▶ **What is required**:
Please restate the listing below in full, word for word.

+ + + + +

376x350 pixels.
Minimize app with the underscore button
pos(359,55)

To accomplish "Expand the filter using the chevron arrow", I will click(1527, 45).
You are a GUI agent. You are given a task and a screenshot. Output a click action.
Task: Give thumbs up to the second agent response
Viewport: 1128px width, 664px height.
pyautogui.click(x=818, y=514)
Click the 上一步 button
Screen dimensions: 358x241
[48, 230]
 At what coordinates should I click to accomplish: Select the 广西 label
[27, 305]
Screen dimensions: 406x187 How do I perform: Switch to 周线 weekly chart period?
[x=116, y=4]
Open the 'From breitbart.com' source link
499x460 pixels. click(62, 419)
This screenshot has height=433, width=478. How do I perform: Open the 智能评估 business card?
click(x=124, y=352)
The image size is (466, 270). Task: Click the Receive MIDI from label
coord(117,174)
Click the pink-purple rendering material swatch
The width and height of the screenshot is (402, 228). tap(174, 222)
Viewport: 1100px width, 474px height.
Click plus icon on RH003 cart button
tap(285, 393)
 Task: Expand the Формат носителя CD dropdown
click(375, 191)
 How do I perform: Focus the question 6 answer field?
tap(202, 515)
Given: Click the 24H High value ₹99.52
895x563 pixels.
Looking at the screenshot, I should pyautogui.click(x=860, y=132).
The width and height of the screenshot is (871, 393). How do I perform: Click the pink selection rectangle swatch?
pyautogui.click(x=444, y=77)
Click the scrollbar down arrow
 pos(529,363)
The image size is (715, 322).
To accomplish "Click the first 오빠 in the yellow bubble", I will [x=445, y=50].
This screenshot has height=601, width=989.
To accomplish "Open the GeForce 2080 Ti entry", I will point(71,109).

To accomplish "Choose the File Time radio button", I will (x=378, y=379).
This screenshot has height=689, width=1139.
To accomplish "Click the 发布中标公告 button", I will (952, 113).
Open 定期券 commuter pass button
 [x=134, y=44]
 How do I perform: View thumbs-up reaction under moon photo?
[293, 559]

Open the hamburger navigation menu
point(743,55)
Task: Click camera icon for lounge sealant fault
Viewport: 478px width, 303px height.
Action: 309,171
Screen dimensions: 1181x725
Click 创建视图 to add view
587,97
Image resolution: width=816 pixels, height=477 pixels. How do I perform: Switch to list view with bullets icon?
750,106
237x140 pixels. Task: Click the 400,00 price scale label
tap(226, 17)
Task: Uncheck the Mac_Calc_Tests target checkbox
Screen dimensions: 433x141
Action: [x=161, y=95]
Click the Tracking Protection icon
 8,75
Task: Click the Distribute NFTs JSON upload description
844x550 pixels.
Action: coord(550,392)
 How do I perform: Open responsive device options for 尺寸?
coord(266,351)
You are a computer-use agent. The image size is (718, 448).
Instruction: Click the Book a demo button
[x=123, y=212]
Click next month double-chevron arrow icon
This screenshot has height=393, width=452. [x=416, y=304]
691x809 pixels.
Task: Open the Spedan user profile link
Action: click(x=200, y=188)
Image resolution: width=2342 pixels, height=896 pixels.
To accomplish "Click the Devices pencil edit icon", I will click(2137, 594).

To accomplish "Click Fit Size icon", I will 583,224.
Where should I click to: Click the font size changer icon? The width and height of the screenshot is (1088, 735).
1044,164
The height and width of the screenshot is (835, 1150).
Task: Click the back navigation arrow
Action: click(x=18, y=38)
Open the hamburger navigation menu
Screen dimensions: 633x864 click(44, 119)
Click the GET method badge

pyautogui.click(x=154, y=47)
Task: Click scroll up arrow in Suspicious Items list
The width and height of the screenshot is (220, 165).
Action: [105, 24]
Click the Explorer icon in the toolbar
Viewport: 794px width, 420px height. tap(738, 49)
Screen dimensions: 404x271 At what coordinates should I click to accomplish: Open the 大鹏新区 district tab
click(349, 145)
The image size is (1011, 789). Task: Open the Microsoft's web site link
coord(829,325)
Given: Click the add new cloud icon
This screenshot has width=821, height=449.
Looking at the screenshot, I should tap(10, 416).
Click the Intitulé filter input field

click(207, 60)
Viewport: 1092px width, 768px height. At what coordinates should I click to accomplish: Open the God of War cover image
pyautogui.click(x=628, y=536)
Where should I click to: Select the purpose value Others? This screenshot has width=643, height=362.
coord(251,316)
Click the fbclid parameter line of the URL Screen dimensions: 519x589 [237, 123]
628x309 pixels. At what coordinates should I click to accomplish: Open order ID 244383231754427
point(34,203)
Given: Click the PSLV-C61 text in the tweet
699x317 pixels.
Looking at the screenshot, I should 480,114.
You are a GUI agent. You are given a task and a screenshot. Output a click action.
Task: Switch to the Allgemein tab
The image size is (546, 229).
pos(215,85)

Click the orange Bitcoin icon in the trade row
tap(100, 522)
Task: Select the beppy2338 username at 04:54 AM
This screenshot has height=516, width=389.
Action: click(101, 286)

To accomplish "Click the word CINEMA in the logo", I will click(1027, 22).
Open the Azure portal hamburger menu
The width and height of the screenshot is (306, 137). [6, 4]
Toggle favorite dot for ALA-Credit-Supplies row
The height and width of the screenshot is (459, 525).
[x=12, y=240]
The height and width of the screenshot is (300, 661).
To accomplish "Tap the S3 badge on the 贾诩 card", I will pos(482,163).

+ + + + +

▶ **Exercise answer**:
376x350 pixels.
Minimize app with the underscore button
pos(359,55)

To accomplish "Expand the filter using the chevron arrow", I will click(1527, 45).
You are a GUI agent. You are given a task and a screenshot. Output a click action.
Task: Give thumbs up to the second agent response
Viewport: 1128px width, 664px height.
pyautogui.click(x=818, y=514)
Click the 上一步 button
Screen dimensions: 358x241
[48, 230]
 At what coordinates should I click to accomplish: Select the 广西 label
[27, 305]
Screen dimensions: 406x187 How do I perform: Switch to 周线 weekly chart period?
[x=116, y=4]
Open the 'From breitbart.com' source link
499x460 pixels. click(62, 419)
This screenshot has height=433, width=478. How do I perform: Open the 智能评估 business card?
click(x=124, y=352)
The image size is (466, 270). Task: Click the Receive MIDI from label
coord(117,174)
Click the pink-purple rendering material swatch
The width and height of the screenshot is (402, 228). tap(174, 222)
Viewport: 1100px width, 474px height.
Click plus icon on RH003 cart button
tap(285, 393)
 Task: Expand the Формат носителя CD dropdown
click(375, 191)
 How do I perform: Focus the question 6 answer field?
tap(202, 515)
Given: Click the 24H High value ₹99.52
895x563 pixels.
Looking at the screenshot, I should pyautogui.click(x=860, y=132).
The width and height of the screenshot is (871, 393). How do I perform: Click the pink selection rectangle swatch?
pyautogui.click(x=444, y=77)
Click the scrollbar down arrow
 pos(529,363)
The image size is (715, 322).
To accomplish "Click the first 오빠 in the yellow bubble", I will [x=445, y=50].
This screenshot has height=601, width=989.
To accomplish "Open the GeForce 2080 Ti entry", I will point(71,109).

To accomplish "Choose the File Time radio button", I will (x=378, y=379).
This screenshot has height=689, width=1139.
To accomplish "Click the 发布中标公告 button", I will (952, 113).
Open 定期券 commuter pass button
 [x=134, y=44]
 How do I perform: View thumbs-up reaction under moon photo?
[293, 559]

Open the hamburger navigation menu
point(743,55)
Task: Click camera icon for lounge sealant fault
Viewport: 478px width, 303px height.
Action: 309,171
Screen dimensions: 1181x725
Click 创建视图 to add view
587,97
Image resolution: width=816 pixels, height=477 pixels. How do I perform: Switch to list view with bullets icon?
750,106
237x140 pixels. Task: Click the 400,00 price scale label
tap(226, 17)
Task: Uncheck the Mac_Calc_Tests target checkbox
Screen dimensions: 433x141
Action: [x=161, y=95]
Click the Tracking Protection icon
 8,75
Task: Click the Distribute NFTs JSON upload description
844x550 pixels.
Action: coord(550,392)
 How do I perform: Open responsive device options for 尺寸?
coord(266,351)
You are a computer-use agent. The image size is (718, 448).
Instruction: Click the Book a demo button
[x=123, y=212]
Click next month double-chevron arrow icon
This screenshot has height=393, width=452. [x=416, y=304]
691x809 pixels.
Task: Open the Spedan user profile link
Action: click(x=200, y=188)
Image resolution: width=2342 pixels, height=896 pixels.
To accomplish "Click the Devices pencil edit icon", I will click(2137, 594).

To accomplish "Click Fit Size icon", I will 583,224.
Where should I click to: Click the font size changer icon? The width and height of the screenshot is (1088, 735).
1044,164
The height and width of the screenshot is (835, 1150).
Task: Click the back navigation arrow
Action: click(x=18, y=38)
Open the hamburger navigation menu
Screen dimensions: 633x864 click(44, 119)
Click the GET method badge

pyautogui.click(x=154, y=47)
Task: Click scroll up arrow in Suspicious Items list
The width and height of the screenshot is (220, 165).
Action: [105, 24]
Click the Explorer icon in the toolbar
Viewport: 794px width, 420px height. tap(738, 49)
Screen dimensions: 404x271 At what coordinates should I click to accomplish: Open the 大鹏新区 district tab
click(349, 145)
The image size is (1011, 789). Task: Open the Microsoft's web site link
coord(829,325)
Given: Click the add new cloud icon
This screenshot has width=821, height=449.
Looking at the screenshot, I should tap(10, 416).
Click the Intitulé filter input field

click(207, 60)
Viewport: 1092px width, 768px height. At what coordinates should I click to accomplish: Open the God of War cover image
pyautogui.click(x=628, y=536)
Where should I click to: Select the purpose value Others? This screenshot has width=643, height=362.
coord(251,316)
Click the fbclid parameter line of the URL Screen dimensions: 519x589 [237, 123]
628x309 pixels. At what coordinates should I click to accomplish: Open order ID 244383231754427
point(34,203)
Given: Click the PSLV-C61 text in the tweet
699x317 pixels.
Looking at the screenshot, I should 480,114.
You are a GUI agent. You are given a task and a screenshot. Output a click action.
Task: Switch to the Allgemein tab
The image size is (546, 229).
pos(215,85)

Click the orange Bitcoin icon in the trade row
tap(100, 522)
Task: Select the beppy2338 username at 04:54 AM
This screenshot has height=516, width=389.
Action: click(101, 286)

To accomplish "Click the word CINEMA in the logo", I will click(1027, 22).
Open the Azure portal hamburger menu
The width and height of the screenshot is (306, 137). [6, 4]
Toggle favorite dot for ALA-Credit-Supplies row
The height and width of the screenshot is (459, 525).
[x=12, y=240]
The height and width of the screenshot is (300, 661).
To accomplish "Tap the S3 badge on the 贾诩 card", I will pos(482,163).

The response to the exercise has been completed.